Однажды, когда мне было лет семь, мама пообещала, что в субботу поведет нас на «Дети-шпионы» в формате «стерео». Я всю неделю ждал этого похода в кино, потому что мы нечасто туда ходим, особенно на стереофильмы. У нас нет для этого лишних денег, но мне в пачке хлопьев попались бесплатно очки, и я принялся упрашивать маму, пока она наконец не согласилась. Однако — вот неожиданность! — унижаться не стоило. Джейкоб прочел все книги о динозаврах и начал размахивать руками и раскачиваться при одной мысли о том, что ему нечего почитать перед сном. И мама приняла ответственное решение: повела нас не в кино, а в библиотеку.
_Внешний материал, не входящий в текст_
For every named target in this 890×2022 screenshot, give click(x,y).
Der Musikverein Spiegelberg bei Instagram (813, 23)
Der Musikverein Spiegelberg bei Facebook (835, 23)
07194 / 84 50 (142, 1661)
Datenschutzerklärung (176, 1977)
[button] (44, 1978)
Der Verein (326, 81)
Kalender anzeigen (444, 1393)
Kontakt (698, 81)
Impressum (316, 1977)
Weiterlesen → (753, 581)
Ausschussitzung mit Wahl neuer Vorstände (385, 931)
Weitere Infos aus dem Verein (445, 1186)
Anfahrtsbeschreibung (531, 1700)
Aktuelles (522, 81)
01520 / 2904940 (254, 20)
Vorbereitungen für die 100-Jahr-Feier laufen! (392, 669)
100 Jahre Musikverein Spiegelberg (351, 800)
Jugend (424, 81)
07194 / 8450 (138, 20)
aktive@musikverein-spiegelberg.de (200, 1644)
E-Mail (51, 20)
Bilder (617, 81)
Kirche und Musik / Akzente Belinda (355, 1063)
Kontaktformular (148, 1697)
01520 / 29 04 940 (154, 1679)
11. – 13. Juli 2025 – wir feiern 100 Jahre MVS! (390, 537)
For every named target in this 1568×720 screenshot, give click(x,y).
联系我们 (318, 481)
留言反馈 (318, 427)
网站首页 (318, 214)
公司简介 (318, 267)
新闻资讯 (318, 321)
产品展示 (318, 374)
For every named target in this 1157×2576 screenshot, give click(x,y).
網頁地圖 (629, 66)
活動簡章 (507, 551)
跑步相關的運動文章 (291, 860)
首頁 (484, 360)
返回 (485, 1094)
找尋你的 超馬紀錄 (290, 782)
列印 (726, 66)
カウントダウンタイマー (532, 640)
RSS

Может быть, я бы это и пережил, если бы в библиотеке не высился огромный пикающий стенд, связывающий кино и чтение вообще. «Будь ребенком-шпионом!» — гласил он, и на нем стояла масса книг, например «Шпионка Харриет» и рассказы о братьях Харди и Нэнси Дрю. Я вижу, как мама отводит Джейкоба из зала беллетристики — в зал 567, что по десятичной классификации Дьюи, который (даже я знаю) означает динозавров. Они садятся прямо в проходе, как будто им совершенно наплевать, что меня потянули в библиотеку и испортили весь день. Они начинают читать книгу о птицеподобных ящерах.
Внезапно я понимаю, как нужно поступить.
Если мама замечает только Джейкоба, тогда я должен стать им.
Вероятно, вскипело все разочарование за семь лет, иначе никак по-другому я не могу объяснить свой поступок. Имеется в виду, что я заблуждался.